The recent statements highlight rising U.S. dissatisfaction with Iraqi Prime Minister Nouri al-Maliki and an increasing willingness to exert pressure on the fledgling Iraqi government to stage military operations in Baghdad neighborhoods like Sadr City, a stronghold for the Mahdi Army, the militia loyal to anti-U.S. Shiite cleric Muqtada al-Sadr.
"We have to fix this militia issue," Gen. Peter Chiarelli, commander of day-to-day operations in Iraq, said yesterday. "We can't have armed militias competing with Iraq's security forces. But I have to trust the prime minister to decide when it is that we do that."

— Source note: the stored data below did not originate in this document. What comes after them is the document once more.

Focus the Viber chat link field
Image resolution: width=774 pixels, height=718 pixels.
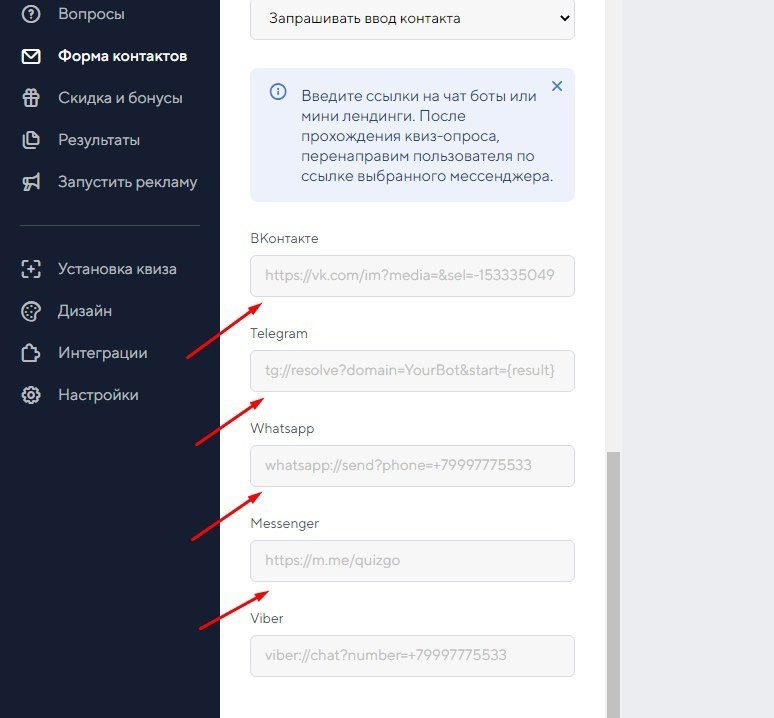[412, 656]
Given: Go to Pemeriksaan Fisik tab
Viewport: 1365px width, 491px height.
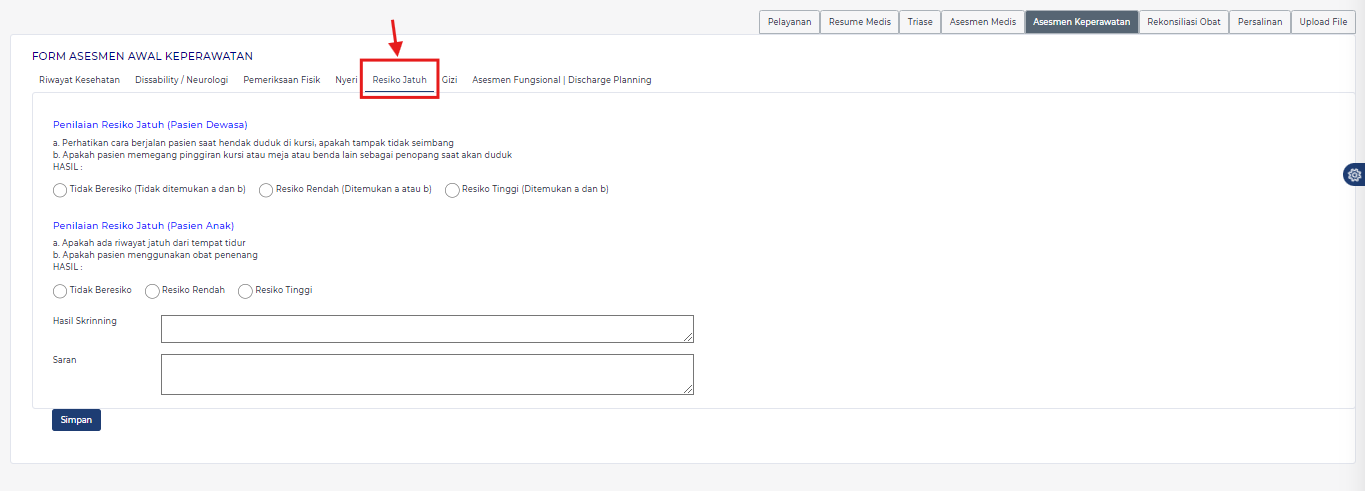Looking at the screenshot, I should coord(281,80).

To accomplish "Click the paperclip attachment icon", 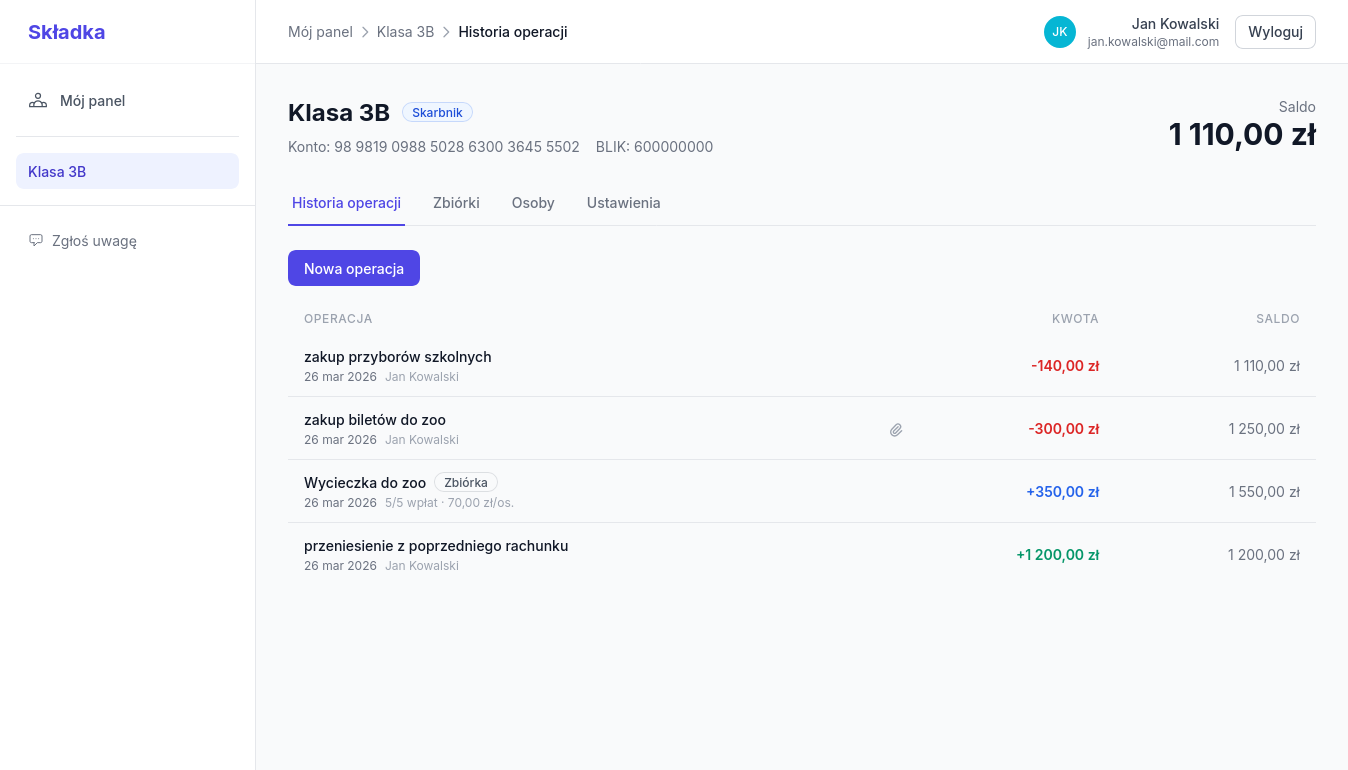I will [x=896, y=430].
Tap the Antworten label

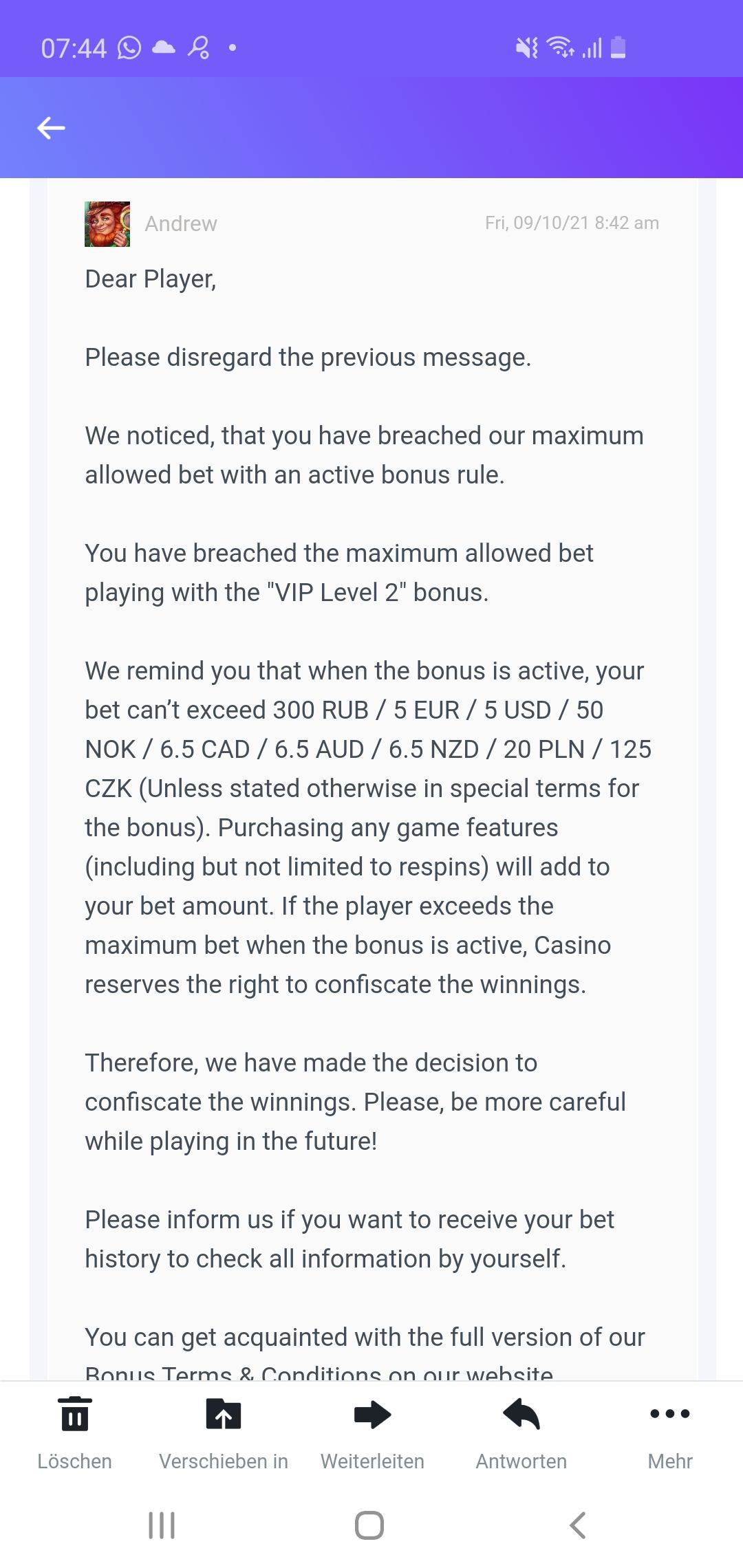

U.S. officials are anxious for Iraqis to take a stronger hand in their country's security because of mounting pressure to withdraw American troops as soon as possible. Rising public discontent with the war in the United States, tired troops on their third and fourth rotations in the Middle East and huge expenditures by American taxpayers are all driving U.S. officials to press the government of al-Maliki, a Shiite, to quickly take more responsibility.
A map provided by the U.S. military yesterday identified nine neighborhoods that have been targeted in a Baghdad security plan, a major effort aimed at ridding the capital of Sunni Arab insurgents and Shiite militias. All but two of those neighborhoods are predominantly Sunni.
Although deadly Sunni Arab rebel attacks remain frequent in the capital, U.S. officials, including U.S. Ambassador Zalmay Khalilzad, have maintained that death squads affiliated with Shiite militias have become the main offenders in Baghdad's rising sectarian violence, which killed at least 5,100 in July and August, according to United Nations figures.
Tensions increased between the U.S. military and the Iraqi government after the Iraqi army's recent failure to deploy 4,000 troops to Baghdad - even as Iraqi officials attempted to send soldiers from the south to Diyala province to stabilize sectarian strife in the provincial capital of Baqouba, 25 miles north of the capital.
"We told them that they can't send anybody to Diyala until they give us the troops we need for Baghdad," said a U.S. military official with knowledge of combat operations in Iraq.